■ **GOAL OF THE EXERCISE**
Across the data below, in how many lines does the word "computer" appear? Give only the number.

Saved entries:
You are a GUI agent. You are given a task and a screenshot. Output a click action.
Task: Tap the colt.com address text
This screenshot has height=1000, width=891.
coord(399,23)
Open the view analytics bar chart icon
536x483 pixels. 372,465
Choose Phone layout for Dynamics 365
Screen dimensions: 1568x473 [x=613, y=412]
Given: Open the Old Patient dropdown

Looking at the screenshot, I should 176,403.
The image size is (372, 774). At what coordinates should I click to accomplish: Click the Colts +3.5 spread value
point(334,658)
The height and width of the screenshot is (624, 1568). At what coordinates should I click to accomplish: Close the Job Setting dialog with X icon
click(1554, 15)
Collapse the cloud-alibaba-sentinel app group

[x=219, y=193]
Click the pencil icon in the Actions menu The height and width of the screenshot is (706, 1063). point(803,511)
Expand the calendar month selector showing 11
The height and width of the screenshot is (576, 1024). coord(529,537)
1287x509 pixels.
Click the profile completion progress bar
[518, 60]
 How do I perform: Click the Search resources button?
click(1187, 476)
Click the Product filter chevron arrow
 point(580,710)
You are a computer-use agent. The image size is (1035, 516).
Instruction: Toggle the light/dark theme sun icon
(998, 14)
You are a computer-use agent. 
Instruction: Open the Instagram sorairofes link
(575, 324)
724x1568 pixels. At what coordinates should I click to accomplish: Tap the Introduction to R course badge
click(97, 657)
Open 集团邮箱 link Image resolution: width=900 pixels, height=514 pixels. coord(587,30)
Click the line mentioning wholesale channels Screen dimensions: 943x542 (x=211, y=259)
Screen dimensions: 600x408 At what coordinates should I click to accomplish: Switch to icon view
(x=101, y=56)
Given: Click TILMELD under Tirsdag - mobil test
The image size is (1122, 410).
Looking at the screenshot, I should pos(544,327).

■ **ANSWER SECTION**
2